Bringing Hope to Suicide Prevention and Awareness

According to the Centers for Disease Control and Prevention, suicide is the 10th leading cause of death in the United States, and the second leading cause of death of adolescents. Despite its prevalence, talking about suicide is something most people, especially young people, find uncomfortable. Jennifer Wright-Berryman, PhD, assistant professor in the School of Social Work at the College of Allied Health Sciences is part of an effort determined to change that through the work of Hope Squads.

Hope Squads are school-based peer-to-peer suicide prevention programs that empower students. The first one was founded in 1999 by Greg Hudnall, EdD, in Provo, Utah, following the suicide of a 14-year-old boy in the public park next to his high school. Wright-Berryman’s work on suicide awareness and prevention in her hometown of Columbus, Indiana, led to efforts to bring Hope Squads to the Greater Cincinnati area. 

"Hope Squad students are trained to do intentional outreach with peers in distress and shepherd them to an adult,” says Wright-Berryman, who is the lead researcher at the national level for Hope Squad. "What we know from research is that kids don’t tell adults about suicidal thoughts, they tell each other. The way the Hope Squad students are trained is they will either ask to take them to a counselor or a trusted teacher or coach or staff member.”

Wright-Berryman was recently contacted by Diane Egbers, who lost her 15-year-old son Grant to suicide in 2015. Egbers and her husband Tom founded Grant Us Hope, a Cincinnati-based suicide prevention agency whose vision is to have suicide prevention programming in every school in Hamilton County, then Ohio and then the nation. Wright-Berryman says in the short term, she is working with Grant Us Hope to take Hope Squads to schools in the Cincinnati area. 

"Right now we have about 22 schools at the table, and we’re conducting needs assessments to see where they are, what their needs are and where they’re going to go,” she says. "We are in the process of combing through that data, and we will start implementing Hope Squads in some of these schools this fall.”

Hope Squads are tailored to be age-appropriate for the students. In elementary schools, the Junior Hope Squads learn about friendship and belonging, and lessons preparing them for changing the culture of the school as they grow up and progress through those schools. In junior high and high school, the focus is on aggression and bullying, while at the college level, the discussion includes sexual harassment, sexual crimes and sexual safety. Wright-Berryman says they don’t start focusing on suicide itself until junior high, although that focus is shifting some as suicides victims are getting younger and younger.

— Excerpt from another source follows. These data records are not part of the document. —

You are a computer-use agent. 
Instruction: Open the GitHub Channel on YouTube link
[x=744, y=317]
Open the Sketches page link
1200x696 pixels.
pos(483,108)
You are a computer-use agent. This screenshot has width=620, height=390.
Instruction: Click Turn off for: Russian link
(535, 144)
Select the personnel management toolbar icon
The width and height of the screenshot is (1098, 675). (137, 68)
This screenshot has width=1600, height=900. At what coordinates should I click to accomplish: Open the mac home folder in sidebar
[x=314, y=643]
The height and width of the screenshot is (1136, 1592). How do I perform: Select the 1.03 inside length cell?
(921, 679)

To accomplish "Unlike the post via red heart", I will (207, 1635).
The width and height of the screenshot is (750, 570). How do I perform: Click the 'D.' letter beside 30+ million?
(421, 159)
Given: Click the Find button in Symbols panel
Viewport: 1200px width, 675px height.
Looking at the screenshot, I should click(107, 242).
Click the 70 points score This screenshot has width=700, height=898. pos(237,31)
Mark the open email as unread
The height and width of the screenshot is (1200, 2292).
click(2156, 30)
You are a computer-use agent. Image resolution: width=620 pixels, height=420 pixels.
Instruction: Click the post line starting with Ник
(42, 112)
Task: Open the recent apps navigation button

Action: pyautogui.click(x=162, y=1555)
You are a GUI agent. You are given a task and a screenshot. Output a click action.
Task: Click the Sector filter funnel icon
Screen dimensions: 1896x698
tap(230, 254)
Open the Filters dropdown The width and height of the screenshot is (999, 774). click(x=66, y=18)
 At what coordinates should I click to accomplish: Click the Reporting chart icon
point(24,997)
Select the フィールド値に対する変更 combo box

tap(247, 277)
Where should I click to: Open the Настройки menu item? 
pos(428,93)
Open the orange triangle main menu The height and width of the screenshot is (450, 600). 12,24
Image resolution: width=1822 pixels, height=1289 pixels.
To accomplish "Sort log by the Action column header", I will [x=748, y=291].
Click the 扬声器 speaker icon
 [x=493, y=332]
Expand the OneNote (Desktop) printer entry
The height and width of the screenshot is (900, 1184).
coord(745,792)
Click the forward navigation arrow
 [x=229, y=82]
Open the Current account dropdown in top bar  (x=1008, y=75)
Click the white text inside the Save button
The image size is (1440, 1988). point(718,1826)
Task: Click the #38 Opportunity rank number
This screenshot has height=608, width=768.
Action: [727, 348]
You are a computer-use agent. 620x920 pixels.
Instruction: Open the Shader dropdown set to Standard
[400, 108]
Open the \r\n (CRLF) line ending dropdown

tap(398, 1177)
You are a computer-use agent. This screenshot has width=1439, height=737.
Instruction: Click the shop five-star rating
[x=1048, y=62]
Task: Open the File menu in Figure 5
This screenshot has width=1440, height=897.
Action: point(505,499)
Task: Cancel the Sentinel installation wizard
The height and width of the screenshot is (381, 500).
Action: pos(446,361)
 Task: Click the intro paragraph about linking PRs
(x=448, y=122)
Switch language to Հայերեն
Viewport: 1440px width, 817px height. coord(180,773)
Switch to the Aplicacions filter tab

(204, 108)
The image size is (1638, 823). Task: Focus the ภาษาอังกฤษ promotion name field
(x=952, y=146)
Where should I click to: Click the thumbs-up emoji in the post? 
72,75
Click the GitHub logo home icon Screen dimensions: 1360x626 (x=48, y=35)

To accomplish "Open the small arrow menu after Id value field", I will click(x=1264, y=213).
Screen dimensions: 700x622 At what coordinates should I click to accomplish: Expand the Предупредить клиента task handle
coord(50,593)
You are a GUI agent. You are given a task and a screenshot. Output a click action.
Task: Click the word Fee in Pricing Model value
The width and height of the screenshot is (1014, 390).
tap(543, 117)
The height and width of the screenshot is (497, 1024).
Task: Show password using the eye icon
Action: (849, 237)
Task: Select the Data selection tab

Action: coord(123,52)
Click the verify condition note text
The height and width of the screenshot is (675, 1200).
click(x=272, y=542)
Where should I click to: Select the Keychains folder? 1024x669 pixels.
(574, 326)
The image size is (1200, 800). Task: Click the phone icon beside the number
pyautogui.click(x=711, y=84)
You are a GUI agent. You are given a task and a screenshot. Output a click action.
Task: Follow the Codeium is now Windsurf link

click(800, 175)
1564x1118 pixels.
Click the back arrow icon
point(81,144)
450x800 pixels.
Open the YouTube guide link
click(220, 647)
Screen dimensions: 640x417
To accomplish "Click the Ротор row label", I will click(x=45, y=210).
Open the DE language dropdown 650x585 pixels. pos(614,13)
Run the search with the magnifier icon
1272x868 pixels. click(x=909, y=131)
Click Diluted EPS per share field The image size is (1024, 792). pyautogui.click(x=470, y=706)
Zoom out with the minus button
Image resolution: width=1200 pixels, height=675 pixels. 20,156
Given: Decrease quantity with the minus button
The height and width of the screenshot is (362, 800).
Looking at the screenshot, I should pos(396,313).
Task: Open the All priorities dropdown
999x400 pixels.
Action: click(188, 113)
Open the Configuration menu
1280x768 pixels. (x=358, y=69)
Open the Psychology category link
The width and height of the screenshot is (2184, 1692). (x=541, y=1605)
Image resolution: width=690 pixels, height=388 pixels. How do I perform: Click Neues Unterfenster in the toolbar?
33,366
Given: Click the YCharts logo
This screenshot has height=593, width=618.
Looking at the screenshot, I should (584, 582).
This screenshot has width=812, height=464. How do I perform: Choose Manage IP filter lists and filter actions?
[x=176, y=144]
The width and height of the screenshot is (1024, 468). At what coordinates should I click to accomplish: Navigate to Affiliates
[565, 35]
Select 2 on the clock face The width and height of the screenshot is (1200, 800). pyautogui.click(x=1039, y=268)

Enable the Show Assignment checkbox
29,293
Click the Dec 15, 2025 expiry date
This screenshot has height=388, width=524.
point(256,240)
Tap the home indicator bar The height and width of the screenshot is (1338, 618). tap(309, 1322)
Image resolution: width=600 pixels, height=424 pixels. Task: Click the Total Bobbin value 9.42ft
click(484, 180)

"Last year we lost about 200 kids nationwide 10 and under,” Berryman says. "Here in Cincinnati in 2016 we lost an 8-year-old who hung himself, we lost a 10-year-old girl and an 11-year-old girl.”

Wright-Berryman says research on the impact social media plays on young people taking their own lives is very sparse, so she doesn’t want to jump to a conclusion.

"Of all the factors that contribute to a child taking their own life, certainly harassment and bullying of any sort can be a critical factor,” Berryman says. "The recent research shows that in-person bullying is more predictive of suicide deaths in kids than is cyberbullying.”

Wright-Berryman’s vision is to start working with the Hope Squad curriculum at a much younger age and take it beyond just the Hope Squad.

"I want to work with our parents, our pediatricians, anyone who engages kids so that we can start training our kids to be able to identify emotional pain in the same way they identify physical pain,” she says. "We give them hugs and kisses and say ‘it’s going to be okay’ or ‘kids are mean,’ but they have no idea why they are still hurting and what to do about it. Our pediatricians, our parents, our teachers, our coaches—they don’t even know how to ask. They have no idea.”

Several groups are involved in the Hope Squads in the Cincinnati including Cincinnati Children’s, the Children’s Home of Cincinnati, Beech Acres Parenting Center, Child Focus and the Archdiocese of Cincinnati.